Fahd could barely bring his laughter to heel. “Fuada? Scary? Only you’re afraid of her! She doesn’t scare people,” he said as he gawked at me.
He got up from the floor and, taking on a serious air, said, “Okay, enough with the jokes . . . seriously, you’re the one who thought of the group, so now you’ll choose the name.”
I stood my ground. “Fuada’s Kids. With the slogan, The mice are coming . . . protect yourselves from the plague!”
“But that name is a joke!”
“This whole situation is a joke!” I shot back.
THE FOURTH MOUSE: ASHES
All of them are villains,
the murdered and the murderers
They claim . . . that they . . . are carrying
the cross to Golgotha
when they . . . are burning the roots
if . . . they bloom . . . with buds
—Ali Al Sabti
11:05 p.m.
Present Day
“I don’t know where they are!”
I stay silent. I hate how I’m choking on my tears like a child. I remember myself with both of them at dawn today. I feign a cough that tightens my vocal cords. Ayub and Hawraa are still staring at me, demanding an answer.
Fawzia tilts her head. She turns one ear to me, sensing my voice. She repeats their question: “Where are they?”
“What I do know is that we were together. The three of us. We were celebrating in our own way the successful completion of the first day of the truce.
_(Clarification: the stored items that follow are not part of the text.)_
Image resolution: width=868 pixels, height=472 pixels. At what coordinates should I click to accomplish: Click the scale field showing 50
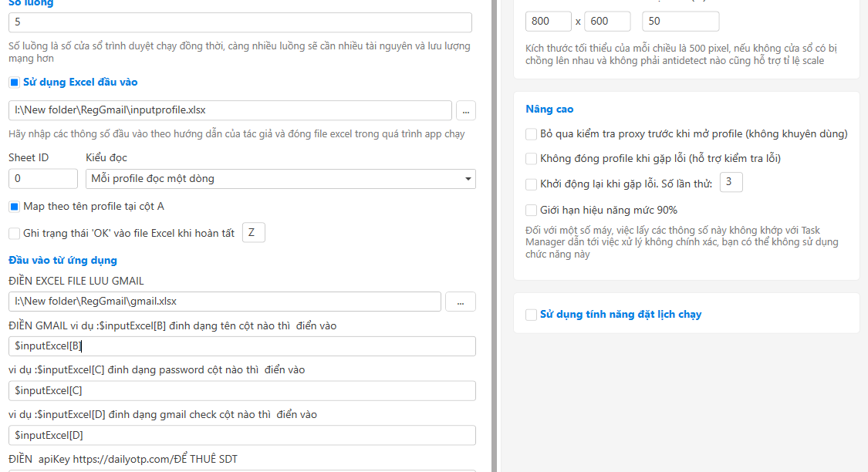(680, 22)
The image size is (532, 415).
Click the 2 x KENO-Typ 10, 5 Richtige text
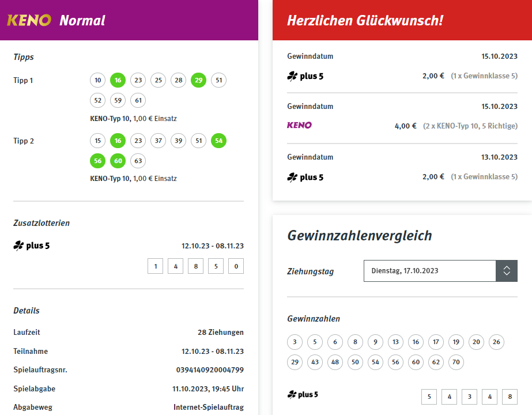(x=470, y=126)
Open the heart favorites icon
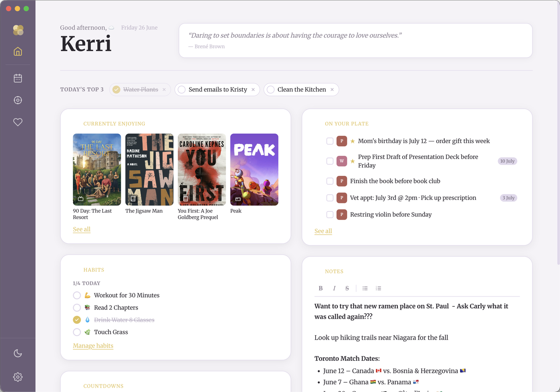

We finished broadcasting the last of the programs after midnight. We chose the song ‘This Country Demands Glory,’ Fawzia. We filled the silence of the airwaves with it during the night hours until the broadcast resumed with your morning news bulletin, Ayub. We left the HQ for Rawda. ‘Should we go home?’ I asked Fahd and Sadiq, thinking that on an occasion like this, my day should not end just like any other. ‘Of course not,’ Sadiq said to me. He was the one who made the suggestion, ‘Gamal Abdel Nasser Park, let’s have dinner there.’ I laughed. Where did he get that idea? The park’s been dead for so long. He said he needed a place far away from people. He said he was missing a place that felt familiar.